Sin duda el momento culminante del viaje apostólico fue la entrega del Instrumentum laboris de la Asamblea especial para Oriente Medio del Sínodo de los obispos. Este acto tuvo lugar el domingo 6 de junio en el palacio de deportes de Nicosia, al término de la solemne celebración eucarística, en la que participaron los patriarcas y los obispos de las distintas comunidades eclesiales de Oriente Medio. Fue coral la participación del pueblo de Dios, «entre cantos de júbilo y alabanza, en el bullicio de la fiesta», como dice el Salmo (42, 5). Lo experimentamos de modo concreto también gracias a la presencia de muchos inmigrantes, que forman un significativo grupo en la población católica de la isla, donde se han integrado sin dificultades. Rezamos juntos por el alma del difunto obispo monseñor Luigi Padovese, presidente de la Conferencia episcopal turca, cuya imprevista y trágica muerte nos dejó afligidos y consternados.

El tema de la Asamblea sinodal para Oriente Medio, que tendrá lugar en Roma durante el próximo mes de octubre, habla de comunión y de apertura a la esperanza: «La Iglesia católica en Oriente Medio: comunión y testimonio». En efecto, este importante acontecimiento se configura como un encuentro de la cristiandad católica de esa región, en sus diversos ritos, pero al mismo tiempo como búsqueda renovada de diálogo y de valentía para el futuro. Por tanto, lo acompañará el afecto orante de toda la Iglesia, en cuyo corazón Oriente Medio ocupa un lugar especial, pues fue precisamente allí donde Dios se dio a conocer a nuestros padres en la fe. No faltará, sin embargo, la atención de otros sujetos de la sociedad mundial, especialmente de los protagonistas de la vida pública, llamados a actuar con constante empeño a fin de que esa región pueda superar las situaciones de sufrimiento y de conflicto que todavía la afligen y recuperar finalmente la paz en la justicia.

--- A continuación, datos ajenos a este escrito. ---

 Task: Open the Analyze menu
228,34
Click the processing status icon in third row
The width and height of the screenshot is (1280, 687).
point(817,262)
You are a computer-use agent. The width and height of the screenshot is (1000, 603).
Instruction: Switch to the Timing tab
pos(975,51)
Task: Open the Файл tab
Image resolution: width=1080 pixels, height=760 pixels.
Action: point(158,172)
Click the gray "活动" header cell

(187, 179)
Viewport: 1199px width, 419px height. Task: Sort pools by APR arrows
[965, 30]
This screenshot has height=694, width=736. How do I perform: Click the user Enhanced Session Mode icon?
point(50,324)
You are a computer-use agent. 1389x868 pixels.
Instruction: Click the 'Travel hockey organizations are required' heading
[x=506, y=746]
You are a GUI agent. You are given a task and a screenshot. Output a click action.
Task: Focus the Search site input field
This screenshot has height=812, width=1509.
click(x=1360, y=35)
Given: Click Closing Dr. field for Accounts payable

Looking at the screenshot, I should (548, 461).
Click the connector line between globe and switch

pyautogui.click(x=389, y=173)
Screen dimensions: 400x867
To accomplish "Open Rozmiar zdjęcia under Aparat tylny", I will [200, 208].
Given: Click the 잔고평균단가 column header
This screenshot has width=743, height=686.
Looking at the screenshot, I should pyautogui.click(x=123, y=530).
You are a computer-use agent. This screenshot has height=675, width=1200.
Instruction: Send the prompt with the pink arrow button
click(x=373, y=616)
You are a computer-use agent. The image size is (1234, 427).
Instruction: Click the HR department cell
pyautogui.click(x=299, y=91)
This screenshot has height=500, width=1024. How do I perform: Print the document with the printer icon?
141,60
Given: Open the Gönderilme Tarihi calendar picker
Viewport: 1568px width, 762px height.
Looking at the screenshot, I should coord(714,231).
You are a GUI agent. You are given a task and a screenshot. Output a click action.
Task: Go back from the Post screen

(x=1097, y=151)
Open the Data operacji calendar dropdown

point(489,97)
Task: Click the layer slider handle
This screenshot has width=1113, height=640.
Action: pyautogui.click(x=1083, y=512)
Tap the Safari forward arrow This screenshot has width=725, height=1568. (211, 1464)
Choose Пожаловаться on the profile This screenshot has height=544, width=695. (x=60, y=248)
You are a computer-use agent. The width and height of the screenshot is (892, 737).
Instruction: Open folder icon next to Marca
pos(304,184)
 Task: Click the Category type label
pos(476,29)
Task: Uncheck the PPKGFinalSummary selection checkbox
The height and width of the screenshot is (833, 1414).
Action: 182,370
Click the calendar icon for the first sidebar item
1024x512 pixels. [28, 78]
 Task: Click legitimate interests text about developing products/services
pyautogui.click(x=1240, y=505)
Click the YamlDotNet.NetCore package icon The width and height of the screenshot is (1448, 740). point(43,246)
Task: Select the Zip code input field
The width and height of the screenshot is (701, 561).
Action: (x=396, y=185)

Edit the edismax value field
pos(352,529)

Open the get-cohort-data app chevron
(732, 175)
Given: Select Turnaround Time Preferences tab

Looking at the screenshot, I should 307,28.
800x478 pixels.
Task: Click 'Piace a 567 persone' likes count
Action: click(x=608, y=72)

Antes de despedirme de Chipre quise visitar la catedral maronita de Nicosia, donde también estaba presente el cardenal Pierre Nasrallah Sfeir, Patriarca de Antioquía de los maronitas. Renové mi sincera cercanía y mi viva comprensión a todas las comunidades de la antigua Iglesia maronita esparcidas por la isla, a cuyas costas los maronitas llegaron en varios períodos y donde a menudo pasaron por duras pruebas para permanecer fieles a su herencia cristiana específica, cuyos recuerdos históricos y artísticos constituyen un patrimonio cultural para toda la humanidad.
Queridos hermanos y hermanas, he regresado al Vaticano con el alma llena de gratitud a Dios y con sentimientos de sincero afecto y estima por los habitantes de Chipre, por los cuales me he sentido acogido y comprendido. En la noble tierra chipriota pude ver la obra apostólica de las distintas tradiciones de la única Iglesia de Cristo y pude casi sentir cómo numerosos corazones latían al unísono.
Precisamente como afirmaba el tema del viaje: «Un solo corazón, una sola alma». La comunidad católica chipriota, en sus articulaciones maronita, armenia y latina, se esfuerza incesantemente por ser un solo corazón y una sola alma, tanto en su seno como en las relaciones cordiales y constructivas con los hermanos ortodoxos y con las demás expresiones cristianas. Que el pueblo chipriota y las demás naciones de Oriente Medio, con sus gobernantes y los representantes de las distintas religiones, construyan juntos un futuro de paz, de amistad y de colaboración fraterna. Recemos para que, por intercesión de María santísima, el Espíritu Santo haga fecundo este viaje apostólico, y anime en todo el mundo la misión de la Iglesia, instituida por Cristo para anunciar a todos los pueblos el Evangelio de la verdad, del amor y de la paz.